Exercise goal:
Answer these questions using the router stand thread below:
1. What does Cochese say Rockler has on sale?
2. What did wdeavers's research find is required to make that Rockler item work?
3. Why did 2bigfeet choose rear porting?

— start Source extract —

# Enclosing Kreg Router Stand



## mlandwehr (Feb 3, 2011)

Just got a Kreg router stand and looking for ideas/plans on how to enclose it for dust collection and add shelves etc.


----------



## jw2170 (Jan 24, 2008)

G’day Mike

Welcome to the router forum. 

Thank you for joining us


----------



## wdeavers (Oct 16, 2011)

Me too let me know if you find something..

Wayne


----------



## Cochese (Jan 12, 2010)

You might want to check out Woodsmith, they didn't put shelves in theirs, but they did enclose at least the sides and put in bit storage.

As for dust collection, Rockler has their under table box on sale through next week.


----------



## wdeavers (Oct 16, 2011)

Thanks for the tips.

I was looking for the Woodsmith episode / article on the internet and I have had no luck to this point. If you have a link or could steer me in the right direction would be much appreciated.

As for the Rockler dust collector box and I did some research and found that you have to heavily modify the Kreg table to get it to work. Mot something I’m looking to do with a brand new tool.


----------



## 2bigfeet (Mar 3, 2011)

Here is what I did. You can look through the other links below for more ideas.












~


----------



## wdeavers (Oct 16, 2011)

Thanks Kerry, great work on the router table enclosure. 

The one question I had was on the dust collection port placement; you did a rear panel port correct? I was considering doing a bottom dust port (mainly since my dust collector came with a plastic port that I could easily adapt). Any advantage/disadvantage to this school of thought in your opinion?

Thanks again for the tips and the pictures are fantastic!

Wayne


----------



## 2bigfeet (Mar 3, 2011)

wdeavers said:


> Thanks Kerry, great work on the router table enclosure.
> 
> The one question I had was on the dust collection port placement; you did a rear panel port correct? I was considering doing a bottom dust port (mainly since my dust collector came with a plastic port that I could easily adapt). Any advantage/disadvantage to this school of thought in your opinion?
> 
> ...


Wayne, I don't think placement is all that important. I went with rear porting so it would be easier to make attachments to the fence. As long as your dust collection is somewhat robust and you have side vents somewhere, bottom porting should be okay. If you do go with bottom porting, I'd place the side vents towards the top to create downward drafting. Consider how your going to make connections to your fence.


----------

— end Source extract —
— start Dataset excerpts —

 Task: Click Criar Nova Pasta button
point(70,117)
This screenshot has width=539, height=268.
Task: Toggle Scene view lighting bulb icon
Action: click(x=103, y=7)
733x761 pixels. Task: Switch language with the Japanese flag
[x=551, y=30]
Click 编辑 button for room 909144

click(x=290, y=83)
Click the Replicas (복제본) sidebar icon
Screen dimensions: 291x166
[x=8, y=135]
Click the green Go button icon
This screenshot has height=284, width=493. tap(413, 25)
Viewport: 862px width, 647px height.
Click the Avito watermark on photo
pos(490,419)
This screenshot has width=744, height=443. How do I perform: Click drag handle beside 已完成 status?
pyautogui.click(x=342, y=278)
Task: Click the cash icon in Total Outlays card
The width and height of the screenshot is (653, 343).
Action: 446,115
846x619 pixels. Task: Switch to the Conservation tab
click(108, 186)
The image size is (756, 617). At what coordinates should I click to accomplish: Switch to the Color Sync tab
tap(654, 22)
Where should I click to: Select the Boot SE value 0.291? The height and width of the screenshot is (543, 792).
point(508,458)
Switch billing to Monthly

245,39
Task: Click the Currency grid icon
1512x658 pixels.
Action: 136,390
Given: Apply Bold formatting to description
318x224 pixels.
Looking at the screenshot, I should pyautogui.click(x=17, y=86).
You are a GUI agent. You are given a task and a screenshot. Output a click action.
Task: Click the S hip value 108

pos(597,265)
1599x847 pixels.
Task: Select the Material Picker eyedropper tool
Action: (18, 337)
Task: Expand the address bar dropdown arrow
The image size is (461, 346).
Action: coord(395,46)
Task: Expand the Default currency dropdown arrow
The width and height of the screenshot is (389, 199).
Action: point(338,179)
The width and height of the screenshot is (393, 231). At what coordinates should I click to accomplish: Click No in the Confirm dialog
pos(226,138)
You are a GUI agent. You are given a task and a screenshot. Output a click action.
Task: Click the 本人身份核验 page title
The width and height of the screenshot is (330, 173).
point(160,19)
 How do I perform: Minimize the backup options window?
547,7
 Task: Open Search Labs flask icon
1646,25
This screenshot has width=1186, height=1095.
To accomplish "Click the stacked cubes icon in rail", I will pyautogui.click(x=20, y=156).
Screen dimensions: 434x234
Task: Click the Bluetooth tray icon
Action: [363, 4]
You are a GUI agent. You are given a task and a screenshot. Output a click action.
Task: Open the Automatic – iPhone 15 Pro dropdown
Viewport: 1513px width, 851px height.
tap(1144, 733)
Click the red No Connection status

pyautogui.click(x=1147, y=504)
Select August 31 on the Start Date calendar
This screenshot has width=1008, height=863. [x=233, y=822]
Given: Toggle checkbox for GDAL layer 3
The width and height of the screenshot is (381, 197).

— end Dataset excerpts —

Output below:
1. Rockler's under table box, for dust collection, is on sale through next week.
2. The Kreg table has to be heavily modified.
3. Rear porting makes it easier to attach things to the fence.